• [Your objective] Every entry below should be copied exactly, minus the pictures.

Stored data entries
= Beginning of Section =

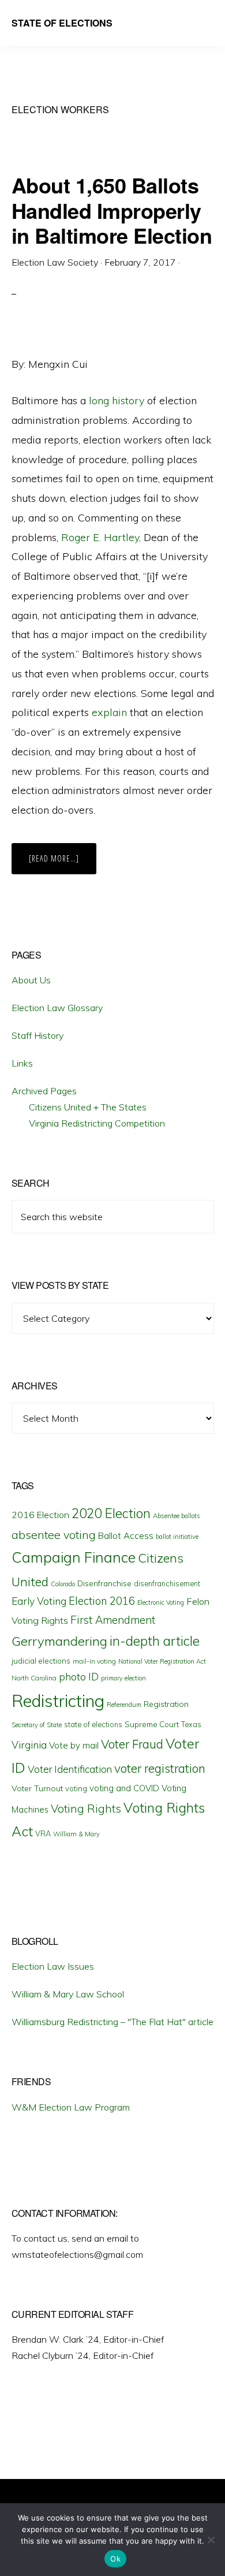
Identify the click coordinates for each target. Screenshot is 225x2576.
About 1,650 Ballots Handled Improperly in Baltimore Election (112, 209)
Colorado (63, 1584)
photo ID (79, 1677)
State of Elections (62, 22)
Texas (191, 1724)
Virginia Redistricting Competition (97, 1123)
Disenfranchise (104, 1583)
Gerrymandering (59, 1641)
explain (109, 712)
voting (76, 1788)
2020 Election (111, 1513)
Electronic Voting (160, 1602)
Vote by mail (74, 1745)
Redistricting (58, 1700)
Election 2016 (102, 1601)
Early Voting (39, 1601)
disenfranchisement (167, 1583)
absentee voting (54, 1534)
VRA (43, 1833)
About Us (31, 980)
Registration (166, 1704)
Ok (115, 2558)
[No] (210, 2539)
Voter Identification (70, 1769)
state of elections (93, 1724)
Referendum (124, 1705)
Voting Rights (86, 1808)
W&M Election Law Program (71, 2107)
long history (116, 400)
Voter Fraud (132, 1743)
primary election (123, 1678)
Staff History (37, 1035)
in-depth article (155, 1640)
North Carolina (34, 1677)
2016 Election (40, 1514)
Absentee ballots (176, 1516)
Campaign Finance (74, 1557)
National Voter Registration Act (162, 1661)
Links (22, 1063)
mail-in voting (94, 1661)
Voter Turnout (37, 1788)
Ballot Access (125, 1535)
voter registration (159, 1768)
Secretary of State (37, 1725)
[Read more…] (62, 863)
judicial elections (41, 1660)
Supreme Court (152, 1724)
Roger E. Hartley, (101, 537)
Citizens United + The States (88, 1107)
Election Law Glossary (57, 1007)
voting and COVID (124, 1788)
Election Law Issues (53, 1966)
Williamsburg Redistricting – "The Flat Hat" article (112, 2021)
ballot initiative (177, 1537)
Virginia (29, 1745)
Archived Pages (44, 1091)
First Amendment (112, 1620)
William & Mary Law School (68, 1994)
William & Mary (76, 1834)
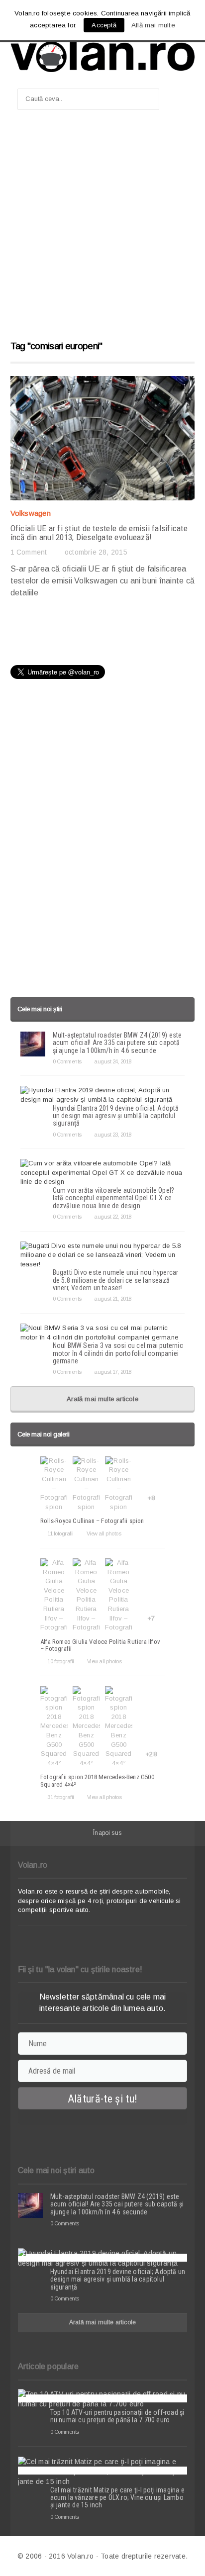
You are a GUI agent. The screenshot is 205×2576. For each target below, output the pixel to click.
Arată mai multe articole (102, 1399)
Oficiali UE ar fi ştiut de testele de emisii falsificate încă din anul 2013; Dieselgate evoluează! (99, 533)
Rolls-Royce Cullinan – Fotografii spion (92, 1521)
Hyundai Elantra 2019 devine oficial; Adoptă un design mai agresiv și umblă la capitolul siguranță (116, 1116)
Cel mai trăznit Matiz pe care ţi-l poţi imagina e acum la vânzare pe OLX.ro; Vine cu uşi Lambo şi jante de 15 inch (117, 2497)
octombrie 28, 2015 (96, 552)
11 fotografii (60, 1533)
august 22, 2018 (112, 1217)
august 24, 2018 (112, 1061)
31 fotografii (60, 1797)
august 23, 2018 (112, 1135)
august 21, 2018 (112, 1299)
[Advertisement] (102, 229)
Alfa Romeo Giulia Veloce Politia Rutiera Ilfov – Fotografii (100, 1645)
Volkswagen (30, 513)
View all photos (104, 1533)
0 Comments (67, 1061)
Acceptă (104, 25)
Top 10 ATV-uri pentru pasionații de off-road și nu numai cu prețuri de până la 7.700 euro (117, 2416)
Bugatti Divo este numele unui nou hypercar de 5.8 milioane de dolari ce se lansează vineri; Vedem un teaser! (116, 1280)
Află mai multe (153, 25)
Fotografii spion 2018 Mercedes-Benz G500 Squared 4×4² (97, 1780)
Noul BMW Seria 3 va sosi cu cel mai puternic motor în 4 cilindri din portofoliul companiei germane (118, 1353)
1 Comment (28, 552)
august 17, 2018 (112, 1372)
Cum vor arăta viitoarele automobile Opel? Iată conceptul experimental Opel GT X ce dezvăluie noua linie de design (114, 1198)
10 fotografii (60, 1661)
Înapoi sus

= End of Section =

• [Exercise result]
Identify the click coordinates for each target. Screenshot is 225x2576.
About 1,650 Ballots Handled Improperly in Baltimore Election (112, 209)
Colorado (63, 1584)
photo ID (79, 1677)
State of Elections (62, 22)
Texas (191, 1724)
Virginia Redistricting Competition (97, 1123)
Disenfranchise (104, 1583)
Gerrymandering (59, 1641)
explain (109, 712)
voting (76, 1788)
2020 Election (111, 1513)
Electronic Voting (160, 1602)
Vote by mail (74, 1745)
Redistricting (58, 1700)
Election 2016 (102, 1601)
Early Voting (39, 1601)
disenfranchisement (167, 1583)
absentee voting (54, 1534)
VRA (43, 1833)
About Us (31, 980)
Registration (166, 1704)
Ok (115, 2558)
[No] (210, 2539)
Voter Identification (70, 1769)
state of elections (93, 1724)
Referendum (124, 1705)
Voting Rights (86, 1808)
W&M Election Law Program (71, 2107)
long history (116, 400)
Voter Fraud (132, 1743)
primary election (123, 1678)
Staff History (37, 1035)
in-depth article (155, 1640)
North Carolina (34, 1677)
2016 Election (40, 1514)
Absentee ballots (176, 1516)
Campaign Finance (74, 1557)
National Voter Registration Act (162, 1661)
Links (22, 1063)
mail-in voting (94, 1661)
Voter Turnout (37, 1788)
Ballot Access (125, 1535)
voter registration (159, 1768)
Secretary of State (37, 1725)
[Read more…] (62, 863)
judicial elections (41, 1660)
Supreme Court (152, 1724)
Roger E. Hartley, (101, 537)
Citizens United + The States (88, 1107)
Election Law Glossary (57, 1007)
voting and COVID (124, 1788)
Election Law Issues (53, 1966)
Williamsburg Redistricting – "The Flat Hat" article (112, 2021)
ballot initiative (177, 1537)
Virginia (29, 1745)
Archived Pages (44, 1091)
First Amendment (112, 1620)
William & Mary Law School (68, 1994)
William & Mary (76, 1834)
You are a GUI agent. The screenshot is 205×2576. For each target below, output the pixel to click.
Arată mai multe articole (102, 1399)
Oficiali UE ar fi ştiut de testele de emisii falsificate încă din anul 2013; Dieselgate evoluează! (99, 533)
Rolls-Royce Cullinan – Fotografii spion (92, 1521)
Hyundai Elantra 2019 devine oficial; Adoptă un design mai agresiv și umblă la capitolul siguranță (116, 1116)
Cel mai trăznit Matiz pe care ţi-l poţi imagina e acum la vânzare pe OLX.ro; Vine cu uşi Lambo şi jante de 15 inch (117, 2497)
octombrie 28, 2015 (96, 552)
11 fotografii (60, 1533)
august 22, 2018 (112, 1217)
august 24, 2018 (112, 1061)
31 fotografii (60, 1797)
august 23, 2018 (112, 1135)
august 21, 2018 (112, 1299)
[Advertisement] (102, 229)
Alfa Romeo Giulia Veloce Politia Rutiera Ilfov – Fotografii (100, 1645)
Volkswagen (30, 513)
View all photos (104, 1533)
0 Comments (67, 1061)
Acceptă (104, 25)
Top 10 ATV-uri pentru pasionații de off-road și nu numai cu prețuri de până la 7.700 euro (117, 2416)
Bugatti Divo este numele unui nou hypercar de 5.8 milioane de dolari ce se lansează vineri; Vedem un teaser! (116, 1280)
Află mai multe (153, 25)
Fotografii spion 2018 Mercedes-Benz G500 Squared 4×4² (97, 1780)
Noul BMW Seria 3 va sosi cu cel mai puternic motor în 4 cilindri din portofoliul companiei germane (118, 1353)
1 Comment (28, 552)
august 17, 2018 (112, 1372)
Cum vor arăta viitoarele automobile Opel? Iată conceptul experimental Opel GT X ce dezvăluie noua linie de design (114, 1198)
10 fotografii (60, 1661)
Înapoi sus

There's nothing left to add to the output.